The deal was announced without any celebration that reflected the bitter tenor of the negotiations and the difficult path it has to pass through Congress before the United States runs out of money to pay its debts in early June.
Agreement in principle
“I just got off the phone with the president a bit ago. After he wasted time and refused to negotiate for months, we’ve come to an agreement in principle that is worthy of the American people,” McCarthy tweeted.
Biden called the deal “an important step forward” in a statement, saying: “The agreement represents a compromise, which means not everyone gets what they want. That’s the responsibility of governing.”
The deal would raise the debt limit for two years while capping spending over that time, claw back unused Covid funds, speed up the permitting process for some energy projects and include some extra work requirements for food aid programs for poor Americans.
90-minute phone call
Biden and McCarthy held a 90-minute phone call earlier on Saturday evening to discuss the deal. McCarthy planned to brief his members later in the evening.
“We still have more work to do tonight to finish the writing of it,” McCarthy told reporters on Capitol Hill.

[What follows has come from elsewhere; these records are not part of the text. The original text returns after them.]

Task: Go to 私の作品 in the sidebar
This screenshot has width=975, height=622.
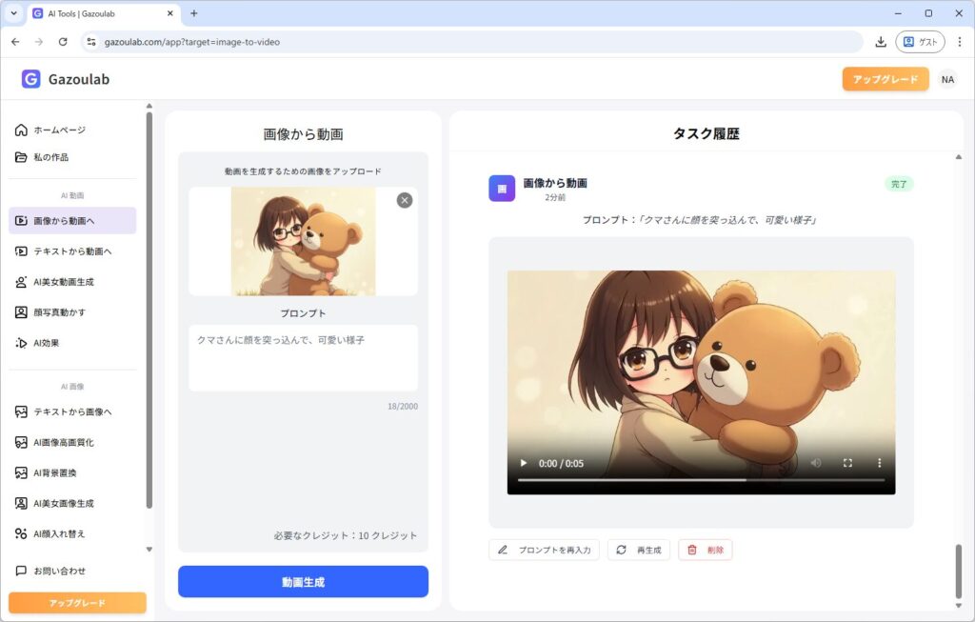Action: (x=51, y=157)
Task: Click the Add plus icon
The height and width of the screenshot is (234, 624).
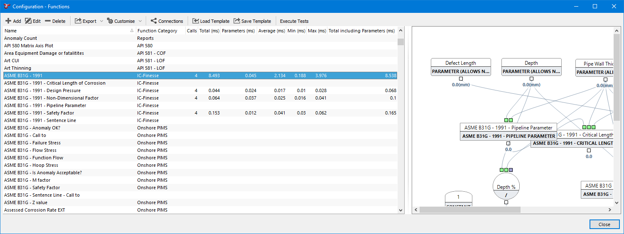Action: 8,21
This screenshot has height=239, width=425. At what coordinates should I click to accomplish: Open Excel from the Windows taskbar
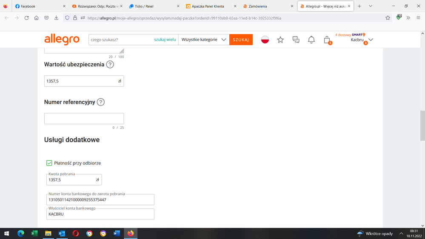pyautogui.click(x=34, y=233)
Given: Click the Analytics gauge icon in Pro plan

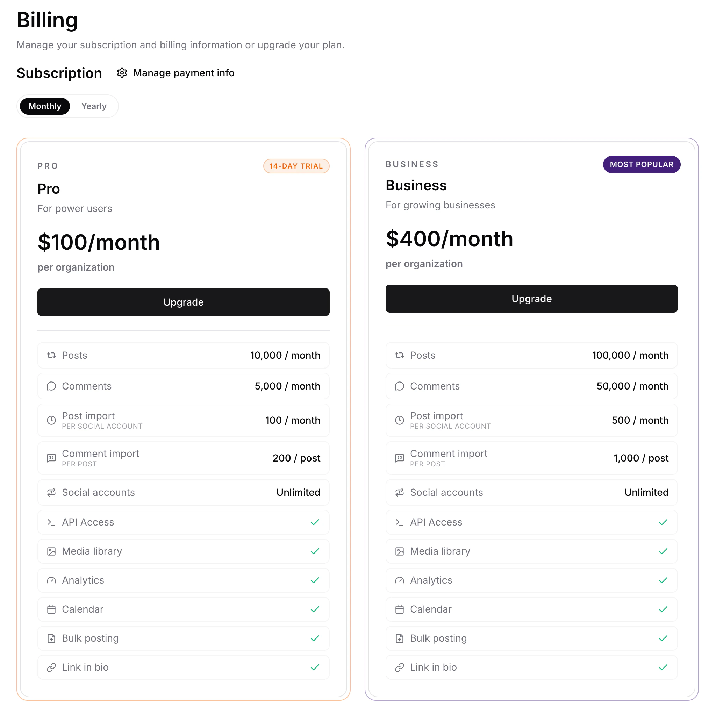Looking at the screenshot, I should tap(52, 581).
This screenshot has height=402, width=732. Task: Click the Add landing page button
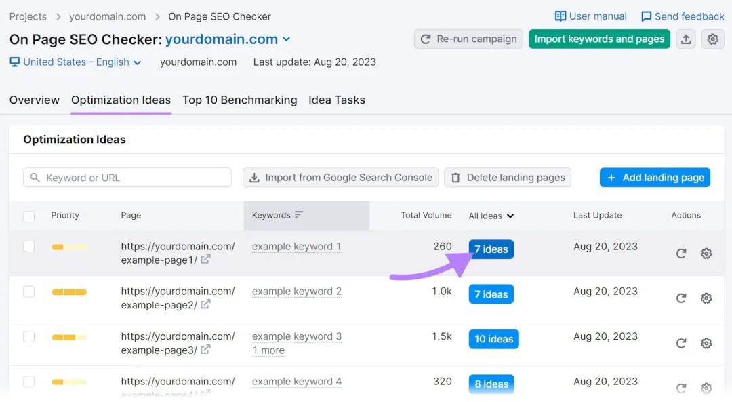pyautogui.click(x=655, y=178)
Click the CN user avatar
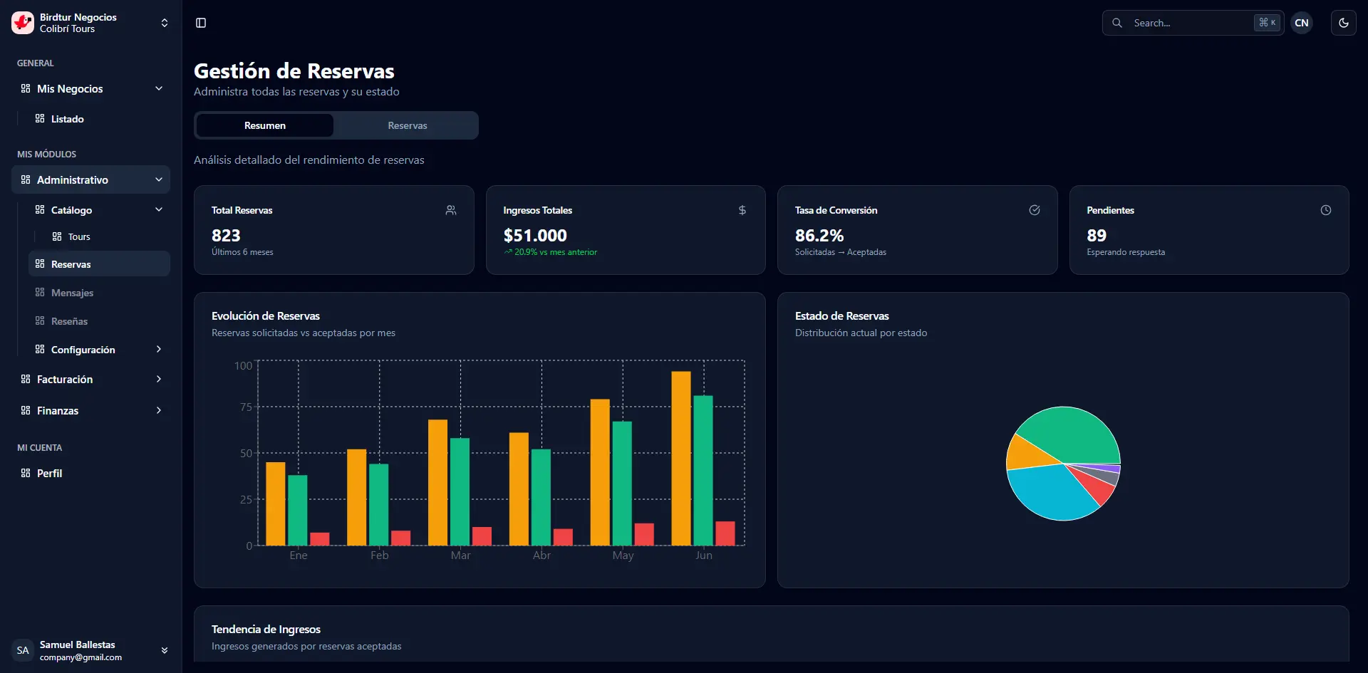This screenshot has width=1368, height=673. click(1302, 23)
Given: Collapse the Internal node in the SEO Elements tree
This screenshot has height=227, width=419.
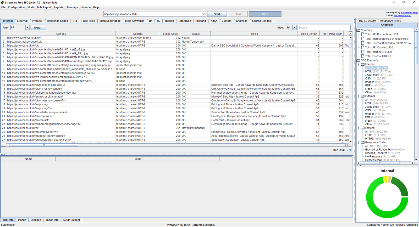Looking at the screenshot, I should (x=359, y=64).
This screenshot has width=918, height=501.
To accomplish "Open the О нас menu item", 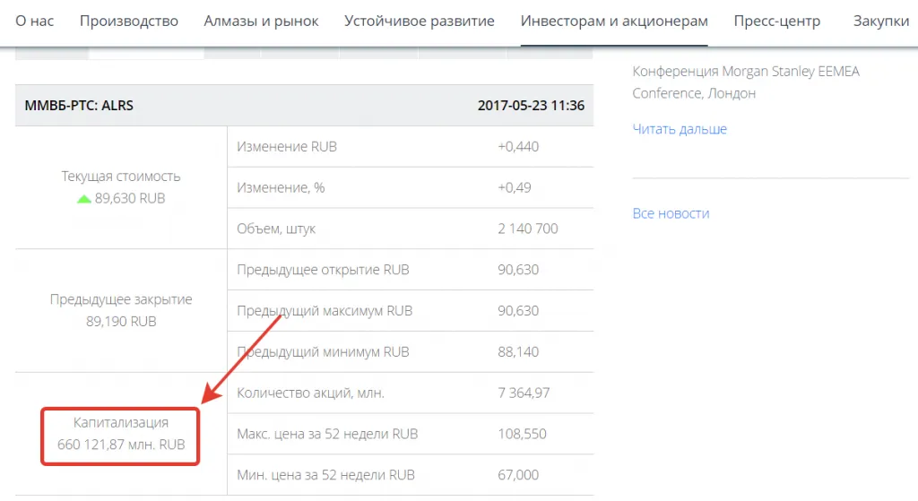I will pyautogui.click(x=35, y=21).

McCarthy said he expects to finish writing the bill Sunday, then speak to Biden and have a vote on the deal on Wednesday.
“It has historic reductions in spending, consequential reforms that will lift people out of poverty into the workforce, rein in government overreach – there are no new taxes, no new government programs,” he said.
Capping non-defence discretionary spending
Sources said negotiators have agreed to cap non-defence discretionary spending at 2023 levels for one year and increase it by 1% in 2025.
If the deal passes through the narrowly divided Congress, it will avert an economically destabilising default.
Biden and McCarthy have to carefully thread the needle in finding a compromise that can clear the House, with a 222-213 Republican majority, and the Senate, with a 51-49 Democratic majority.